Mammalian skeletal muscles consist of two main fibre types: slow-twitch (type I, oxidative) and fast-twitch (type IIa, fast oxidative; type IIb/IIx, fast glycolytic). Muscle fibre composition switch is closely associated with chronic diseases such as muscle atrophy, obesity, type II diabetes and athletic performance. Prostaglandin D2 (PGD2 ) is a bioactive lipid derived from arachidonic acid that aggravates muscle damage and wasting during muscle atrophy. This study aimed to investigate the precise mechanisms underlying PGD2 -mediated muscle homeostasis and myogenesis.
Skeletal muscle-specific PGD2 receptor DP2-deficient mice (DP2fl/fl HSACre ) and their littermate controls (DP2fl/fl ) were subjected to exhaustive exercise and fed a high-fat diet (HFD). X-linked muscular dystrophy (MDX) mice and HFD-challenged mice were treated with the selective DP2 inhibitor CAY10471. Exercise tolerance, body weight, glycometabolism and skeletal muscle fibre composition were measured to determine the role of the skeletal muscle PGD2 /DP2 signalling axis in obesity and muscle disorders. Multiple genetic and pharmacological approaches were also used to investigate the intracellular signalling cascades underlying the PGD2 /DP2-mediated skeletal muscle fibre transition.
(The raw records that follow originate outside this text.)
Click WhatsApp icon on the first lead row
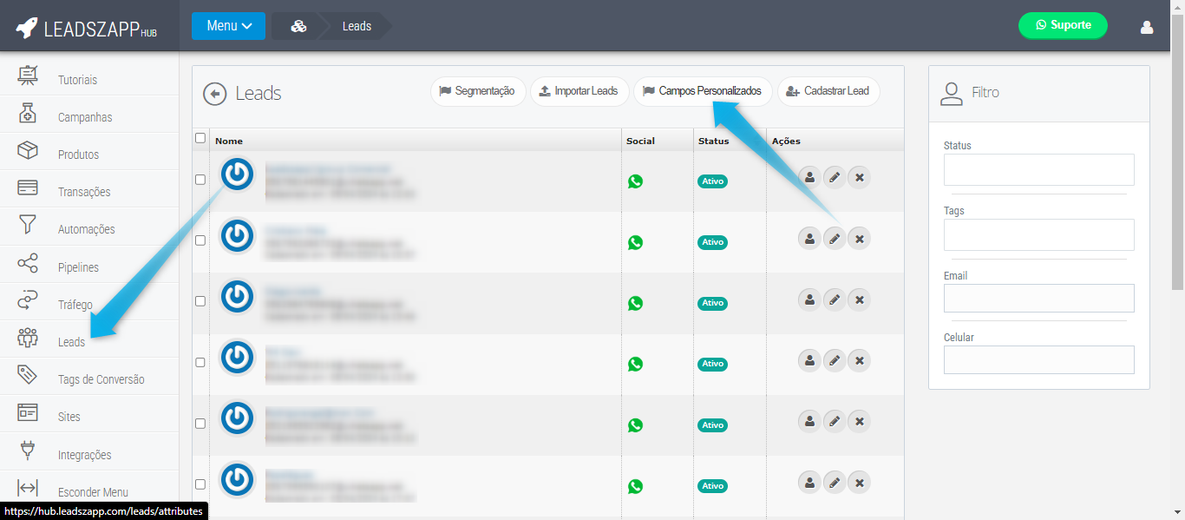635,181
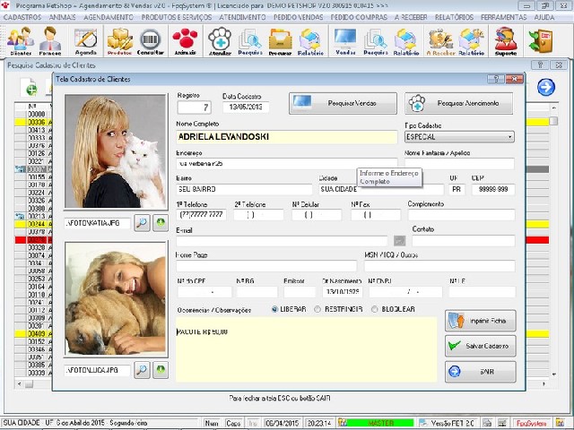This screenshot has width=574, height=430.
Task: Click the A Receber toolbar icon
Action: [x=440, y=41]
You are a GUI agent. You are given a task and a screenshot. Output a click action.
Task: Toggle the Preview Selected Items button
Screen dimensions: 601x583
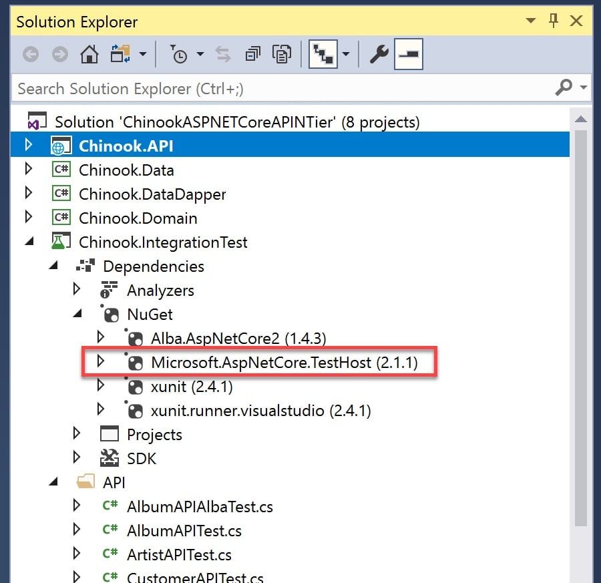pyautogui.click(x=409, y=54)
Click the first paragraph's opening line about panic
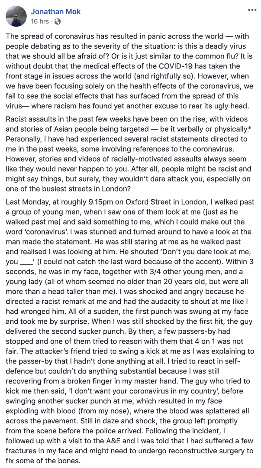The width and height of the screenshot is (261, 468). 130,37
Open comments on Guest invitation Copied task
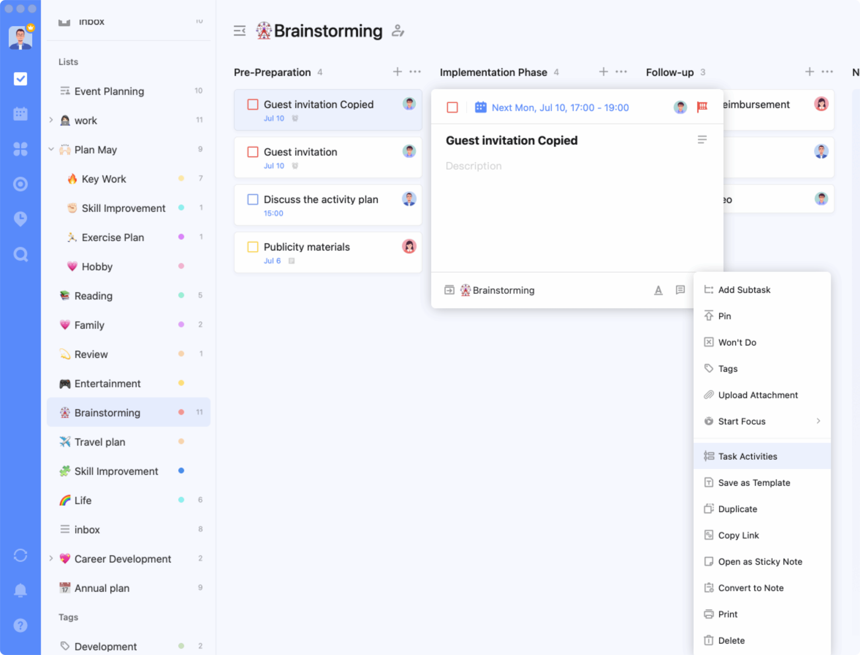This screenshot has height=655, width=860. (681, 290)
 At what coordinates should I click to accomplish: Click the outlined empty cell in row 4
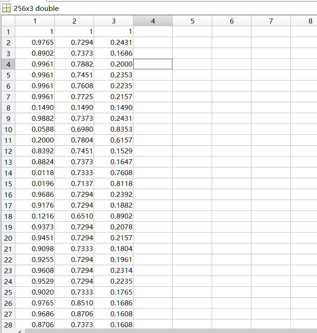[x=153, y=64]
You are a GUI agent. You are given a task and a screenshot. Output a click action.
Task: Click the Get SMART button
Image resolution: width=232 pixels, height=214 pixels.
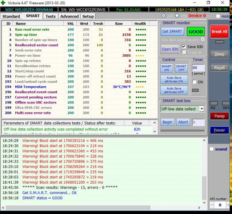pyautogui.click(x=172, y=31)
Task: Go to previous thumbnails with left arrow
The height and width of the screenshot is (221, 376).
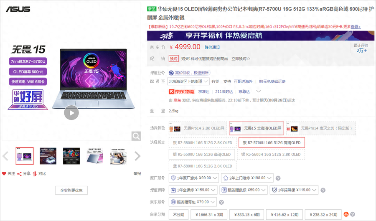Action: point(5,156)
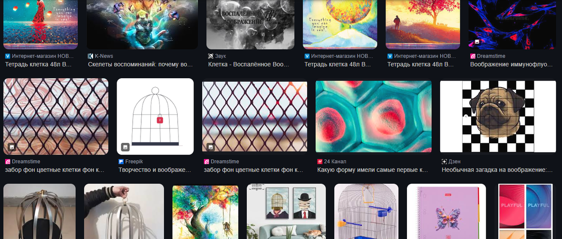562x239 pixels.
Task: Open the hand holding metal cage image
Action: point(124,211)
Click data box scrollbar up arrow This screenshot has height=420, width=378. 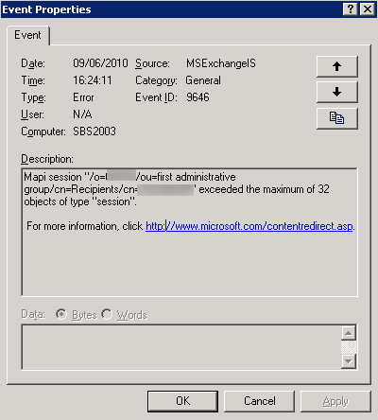[x=349, y=333]
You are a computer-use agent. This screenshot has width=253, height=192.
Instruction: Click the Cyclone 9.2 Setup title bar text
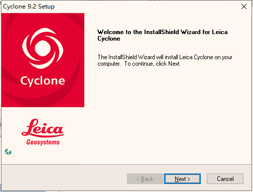tap(29, 7)
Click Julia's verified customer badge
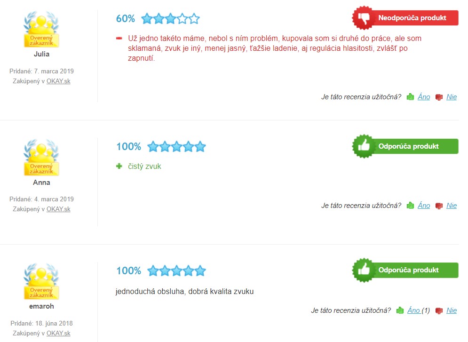 coord(41,29)
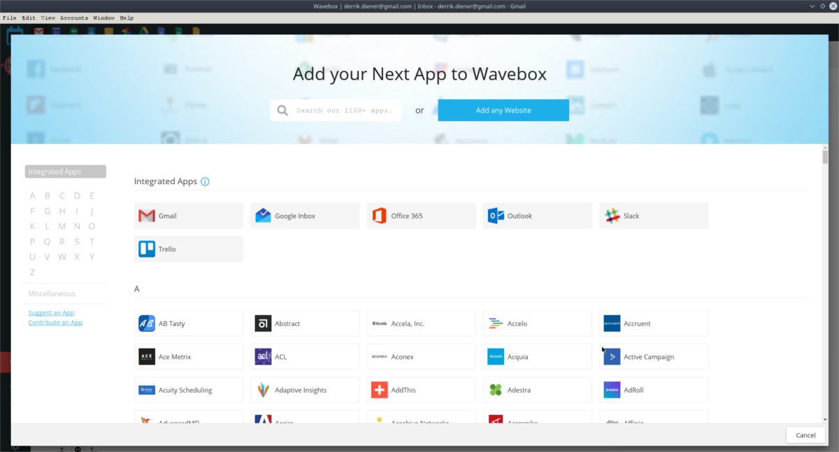The height and width of the screenshot is (452, 839).
Task: Add the AdRoll app
Action: (x=653, y=390)
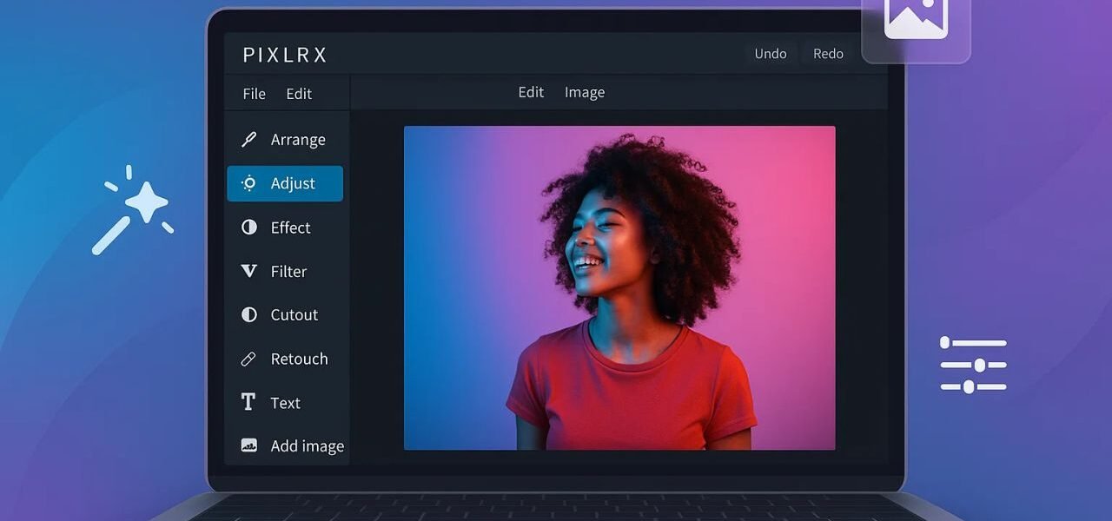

PGD2 generation and DP2 expression were significantly upregulated in the hindlimb muscles of HFD-fed mice (P < 0.05 or P < 0.01 vs. normal chow diet). Compared with DP2fl/fl mice, DP2fl/fl HSACre mice exhibited remarkable glycolytic-to-oxidative fibre-type transition in hindlimb muscles and were fatigue resistant during endurance exercise (154.9 ± 6.0 vs. 124.2 ± 8.1 min, P < 0.05). DP2fl/fl HSACre mice fed an HFD showed less weight gain (P < 0.05) and hepatic lipid accumulation (P < 0.01), reduced insulin resistance and enhanced energy expenditure (P < 0.05) compared with DP2fl/fl mice. Mechanistically, DP2 deletion promoted the nuclear translocation of nuclear factor of activated T cells 1 (NFATc1) by suppressing RhoA/Rho-associated kinase 2 (ROCK2) signalling, which led to enhanced oxidative fibre-specific gene transcription in muscle cells. Treatment with CAY10471 enhanced NFATc1 activity in the skeletal muscles and ameliorated HFD-induced obesity (P < 0.05 vs. saline) and insulin resistance in mice. CAY10471 also enhanced exercise tolerance in MDX mice (100.8 ± 8.0 vs. 68.9 ± 11.1 min, P < 0.05 vs. saline) by increasing the oxidative fibre-type ratio in the muscles (45.1 ± 2.3% vs. 32.3 ± 2.6%, P < 0.05 vs. saline).
DP2 activation suppresses oxidative fibre transition via RhoA/ROCK2/NFATc1 signalling. The inhibition of DP2 may be a potential therapeutic approach against obesity and muscle disorders.